Imaginez la situation délicate pour un dirigeant si un actionnaire ou une personne exerçant un contrôle indirect refuse de lui communiquer les informations requises pour la déclaration ! Cette nouvelle disposition donne un fondement légal clair à la demande de la société envers son bénéficiaire effectif.

Le délai de réponse : 30 jours ouvrables

Le bénéficiaire effectif sollicité ne peut pas faire attendre la société indéfiniment. Il doit transmettre les informations demandées dans un délai de trente jours ouvrables à compter de la demande de la société (précisé par l’article R. 561-59 C. mon. fin.).

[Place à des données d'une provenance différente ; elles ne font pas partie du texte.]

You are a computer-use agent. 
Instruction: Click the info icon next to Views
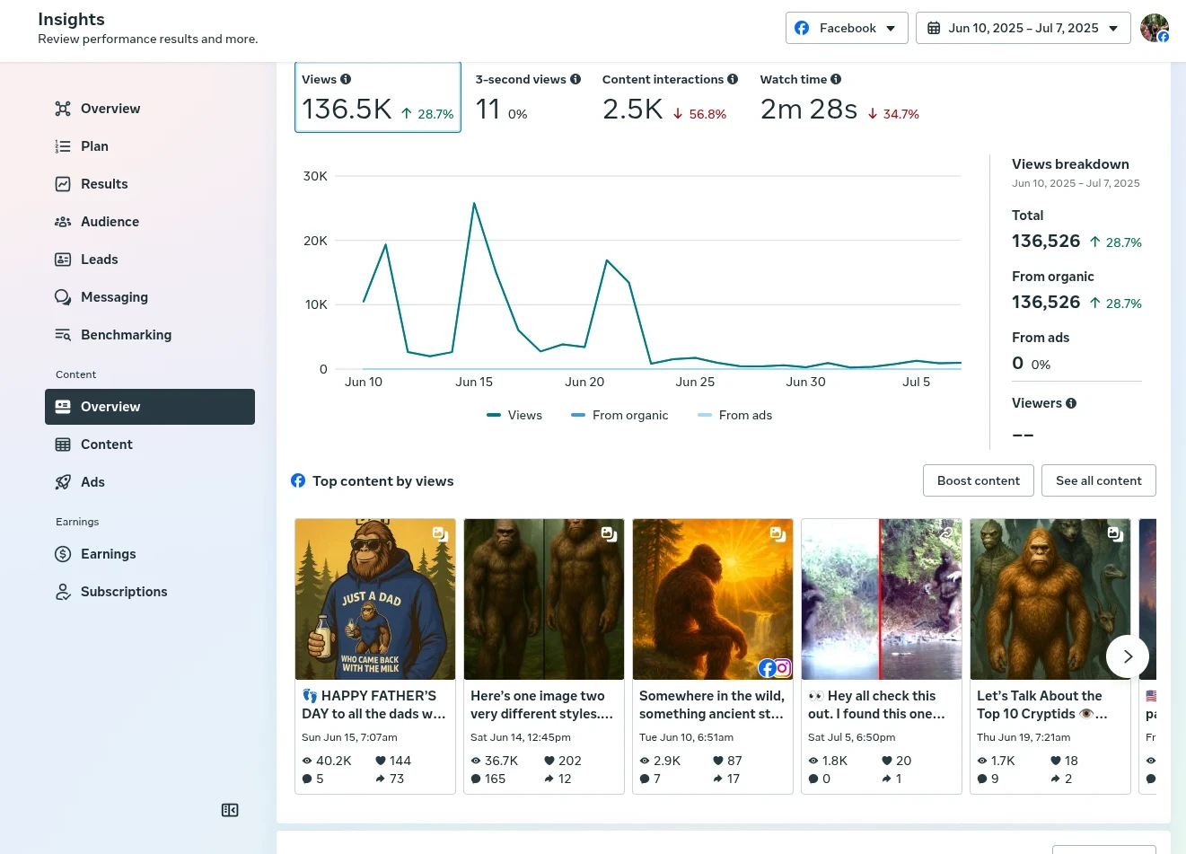point(346,79)
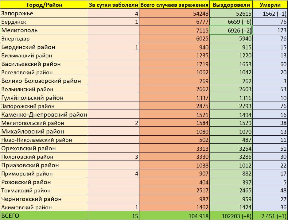Image resolution: width=288 pixels, height=220 pixels.
Task: Select the total deaths cell "2 451 (+1)"
Action: point(270,216)

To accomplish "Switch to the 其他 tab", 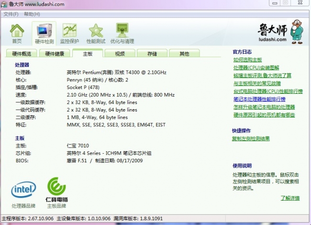I will pyautogui.click(x=184, y=54).
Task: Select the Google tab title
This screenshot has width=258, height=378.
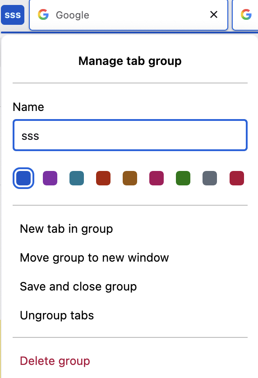Action: click(x=73, y=15)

Sanctions en cas de refus ou d’informations erronées par le bénéficiaire

Que se passe-t-il si le bénéficiaire effectif ne répond pas dans les délais, ou transmet des informations fausses ou incomplètes ? Les conséquences peuvent être lourdes pour lui :

  1. Action en justice par la société : La société peut saisir le président du tribunal statuant en référé pour obtenir une ordonnance obligeant le bénéficiaire effectif à transmettre les informations, si besoin sous astreinte (article L. 561-45-2, al. 3 C. mon. fin.).
  2. Sanctions pénales directes : Plus grave encore, le fait pour le bénéficiaire effectif de ne pas transmettre les informations dans les délais, ou de transmettre des informations inexactes ou incomplètes, est désormais une infraction pénale spécifique, créée par l’article L. 574-6 du Code monétaire et financier. Les peines encourues sont les mêmes que pour le dirigeant qui ne déclare pas correctement : six mois d’emprisonnement et 7 500 euros d’amende, plus les peines complémentaires possibles.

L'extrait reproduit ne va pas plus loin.